Wieder entfaltet sie eine äußerst kunstvolle, semi-abstrakte illustrative Auffassung von Regie. Sie ist geschickt, ihre Choreographie ist gekonnt, aber über Shakespeares Stück ist kaum etwas gesagt. Am Ende des Abends kommt der Offenbarungseid der Choreographin. Waltz lässt ihre toten Liebenden am Boden liegen, dekorativ übereinander gesunken und halb begraben von einem Haufen Kieselsteine wie in einem japanischen Gartenbeet.
Währenddessen singt Pater Lorenzo den die Montagues und Capulets darstellenden Chor an. Und da liegen sie, die Liebenden und liegen da, tot und wahnsinnig schön. Und der Chor singt, und dann singt ihm der Pater wieder ins Gewissen. Und hinter dem malerisch dahingegossenen toten jugendlichen Paar tanzen andere schöne weiß gekleidete Menschen.
Am Schluss werden die meisten von ihnen zu Boden sinken, tot, weil die Musik zu Ende ist. Andere wiederum werden in einem steten Auf und Ab in die Hocke gehen und sich wieder erheben wie nervöse Läufer vor dem Start.
Es ist sehr schade um diese Inszenierung. Es hätte ein großartiger Abend werden können in der Opéra Bastille. "Once I had everything" könnte die deutsche Choreographin nach dieser Bühnenerfahrung sagen - wie die Katze in Maurice Sendaks Theaterbuch "Higglety Pigglety Pop - there must be more to life". Alles hat man Sasha Waltz, die in Frankreich schon als Nachfolgerin von Pina Bausch auf dem Königinnenthron des Tanzes verehrt wird, alles hat man ihr von Seiten Gérard Mortiers und der Ballettdirektion zu Füßen gelegt. Mal ganz abgesehen von den Gesangsstars Ekaterina Gubanova, Mikhail Petrenko und dem ungeheuer tanzbegabten Yann Beuron standen Waltz mit Hervé Moreau und Aurélie Dupont zwei der mitreißendsten, natürlichsten und leidenschaftlichsten Etoiles der Oper zur Verfügung.
Mit ihrem großen Pas de deux im Zentrum des anderthalbstündigen Werkes ist Waltz denn auch das beste an Choreographie gelungen, das sie in den letzten Jahren geschaffen hat. Danach aber begräbt sie ihre Solisten lieber dekorativ, als deren Leid der letzten Minuten wirklich zu erkunden.

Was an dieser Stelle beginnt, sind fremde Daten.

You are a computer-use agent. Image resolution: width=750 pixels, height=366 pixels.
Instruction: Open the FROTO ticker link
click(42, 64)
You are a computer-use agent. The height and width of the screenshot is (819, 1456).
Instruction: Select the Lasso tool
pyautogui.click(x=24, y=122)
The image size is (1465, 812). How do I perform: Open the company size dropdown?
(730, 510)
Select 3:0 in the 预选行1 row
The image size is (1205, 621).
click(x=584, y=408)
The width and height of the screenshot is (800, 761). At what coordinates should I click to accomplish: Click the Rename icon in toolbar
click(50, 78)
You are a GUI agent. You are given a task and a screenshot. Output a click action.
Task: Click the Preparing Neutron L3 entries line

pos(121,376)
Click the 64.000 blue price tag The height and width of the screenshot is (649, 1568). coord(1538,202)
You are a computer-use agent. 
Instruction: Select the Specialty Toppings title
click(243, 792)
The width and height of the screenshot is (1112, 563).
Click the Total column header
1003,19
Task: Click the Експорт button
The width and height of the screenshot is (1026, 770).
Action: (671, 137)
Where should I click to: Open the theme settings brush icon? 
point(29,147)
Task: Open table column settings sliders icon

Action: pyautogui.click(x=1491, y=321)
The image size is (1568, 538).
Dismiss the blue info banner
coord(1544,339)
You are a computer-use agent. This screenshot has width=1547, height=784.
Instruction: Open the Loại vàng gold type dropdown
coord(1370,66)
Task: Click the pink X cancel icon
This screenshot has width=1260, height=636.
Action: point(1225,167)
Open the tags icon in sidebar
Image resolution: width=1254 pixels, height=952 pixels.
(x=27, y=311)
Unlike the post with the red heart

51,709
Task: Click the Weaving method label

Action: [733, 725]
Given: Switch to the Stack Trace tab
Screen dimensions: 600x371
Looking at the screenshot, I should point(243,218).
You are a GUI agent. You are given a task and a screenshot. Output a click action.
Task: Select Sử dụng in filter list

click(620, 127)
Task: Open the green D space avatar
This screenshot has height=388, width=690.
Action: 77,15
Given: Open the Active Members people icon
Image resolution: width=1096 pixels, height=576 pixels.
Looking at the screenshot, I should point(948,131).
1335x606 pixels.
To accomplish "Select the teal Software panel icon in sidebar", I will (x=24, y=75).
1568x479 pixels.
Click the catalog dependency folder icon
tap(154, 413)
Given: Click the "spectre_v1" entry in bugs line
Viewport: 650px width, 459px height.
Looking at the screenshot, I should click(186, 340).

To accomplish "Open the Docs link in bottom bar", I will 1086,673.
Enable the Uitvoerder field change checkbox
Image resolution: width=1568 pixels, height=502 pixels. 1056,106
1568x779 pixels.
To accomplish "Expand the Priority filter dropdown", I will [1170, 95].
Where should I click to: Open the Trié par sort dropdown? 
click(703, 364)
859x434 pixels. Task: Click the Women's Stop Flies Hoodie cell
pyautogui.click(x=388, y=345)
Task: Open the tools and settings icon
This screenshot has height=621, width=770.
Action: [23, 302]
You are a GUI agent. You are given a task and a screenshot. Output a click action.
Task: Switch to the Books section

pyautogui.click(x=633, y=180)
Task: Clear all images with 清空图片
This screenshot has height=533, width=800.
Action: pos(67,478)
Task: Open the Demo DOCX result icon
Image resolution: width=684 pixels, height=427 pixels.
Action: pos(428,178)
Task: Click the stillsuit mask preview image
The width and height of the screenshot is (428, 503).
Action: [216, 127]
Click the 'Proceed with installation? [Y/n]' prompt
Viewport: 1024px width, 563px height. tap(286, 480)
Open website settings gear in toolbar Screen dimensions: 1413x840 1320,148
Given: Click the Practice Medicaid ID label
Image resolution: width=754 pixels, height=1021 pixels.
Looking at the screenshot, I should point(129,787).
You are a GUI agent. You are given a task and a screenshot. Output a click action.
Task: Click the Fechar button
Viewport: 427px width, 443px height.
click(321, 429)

Außerhalb der großen Tanzszene von Roméo und Juliette bleibt sie der vom Opernorchester unter Valery Gergiev feinnervig und aufwühlend interpretierten dramatischen Sinfonie die Dramatik schlicht schuldig. Die Ballszene etwa veralbert sie, indem sie das Corps de ballet in schokocremefarbenen Tutus über die Bühne hüpfen lässt wie animierte Pralinés in einem Zeichentrickfilm. Ansonsten wirkt alles unendlich schlicht und edel. Der wundervoll singende Chor trägt Mäntel mit hohen Filzkragen oder - wie auch die Tänzer - , todschicke Abendroben und Cocktailkleider - ein bisschen im Stil von Giorgio Armani, als er für John Neumeier arbeitete. Kostümbildner Bernd Skodzig beschränkt sich auf schwarz und weiß, abgemischt variiert als Silber und Bronze, Creme und Schokolade. David Finn, einer der gefragtesten Lichtdesigner für Tanz und Oper beleuchtet das weiße Bühnenbild, einen Gemeinschaftsentwurf von Waltz mit Thomas Schenk und Pia Maier-Schriever, so kalt, als wäre die zum Balkon hochgezogene und schließlich nach hinten umgeschlagene Bodenfläche ein gespaltener Eisberg. Wie kann ein Abend, an dem nur Stars beteiligt sind, nur so in reiner visueller und musikalischer Schönheit und größtem Können - verplätschern.